Condense the paragraph of the IoT security text below that begins "When we think about the future" into two sentences, keeping its main facts.

─── Selected extract ───

IoT (Internet of Things) is a network of physical devices embedded with electronics, software and network connectivity that enables these devices to connect and exchange data without requiring human intervention. IoT has created a lot of buzz in the past few years and is implemented in various applications like Smart Homes, Wearable technologies, Smart Cities, Connected Cars, Smart Retailing, Digital Health, Smart Supply Chain, Smart Farming, Smart Grid, Industrial Internet and among others. All these applications have one major concern – security.
When we think about the future, the amount of data generated by IoT devices will be enormous and it will be crucial to protect the data. Wearables like Fitbit, Garmin etc. are used to monitor our body physiology and notify the health parameters on our mobile devices. If a hacker can access that device and data, then user privacy becomes threatened.

─── Material supplied ───

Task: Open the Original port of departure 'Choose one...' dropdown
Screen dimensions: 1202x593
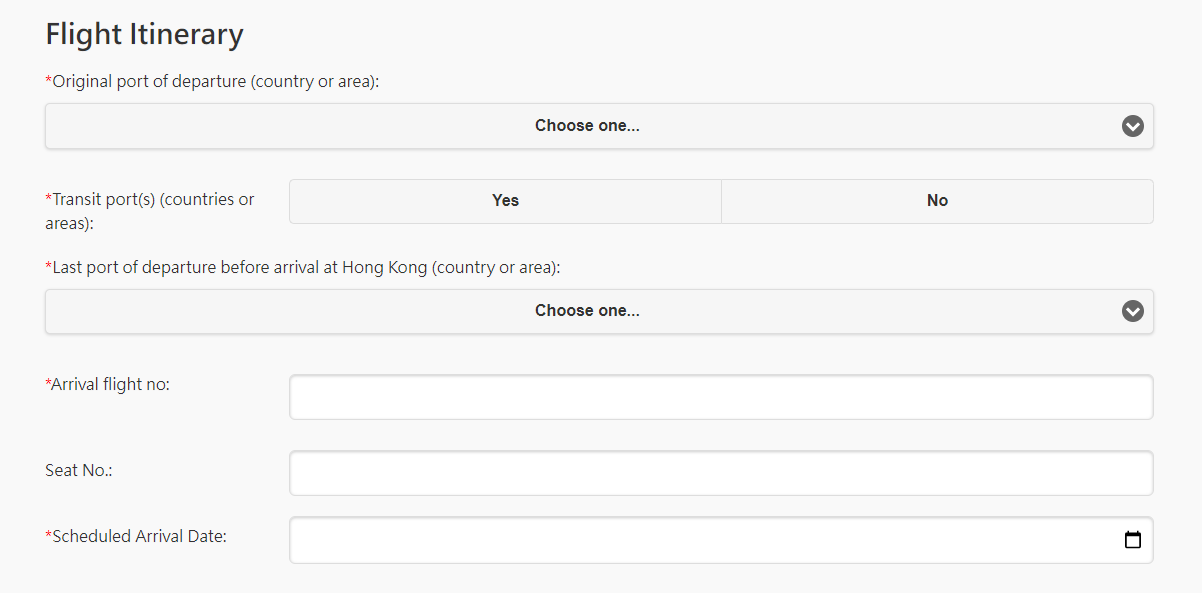Action: tap(599, 126)
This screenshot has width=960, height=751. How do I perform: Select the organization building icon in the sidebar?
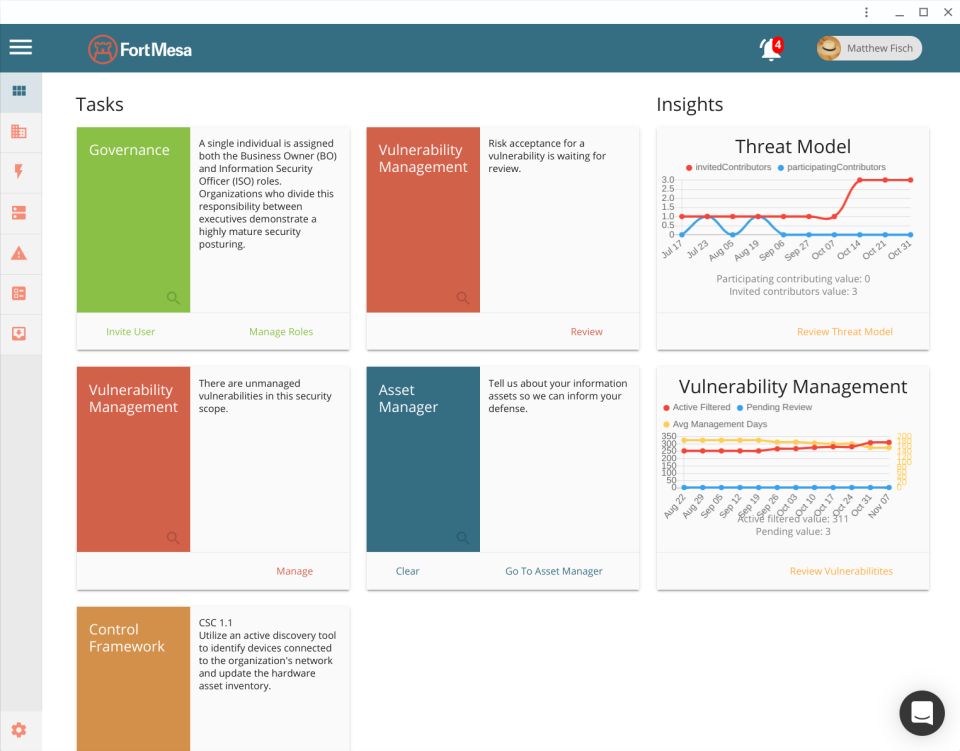pyautogui.click(x=20, y=131)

───

▸ Result of this task
IoT devices will generate enormous amounts of data, so protecting that data will be crucial. Wearables such as Fitbit and Garmin monitor body physiology and send health parameters to mobile devices, so a hacker who accesses such a device and its data threatens user privacy.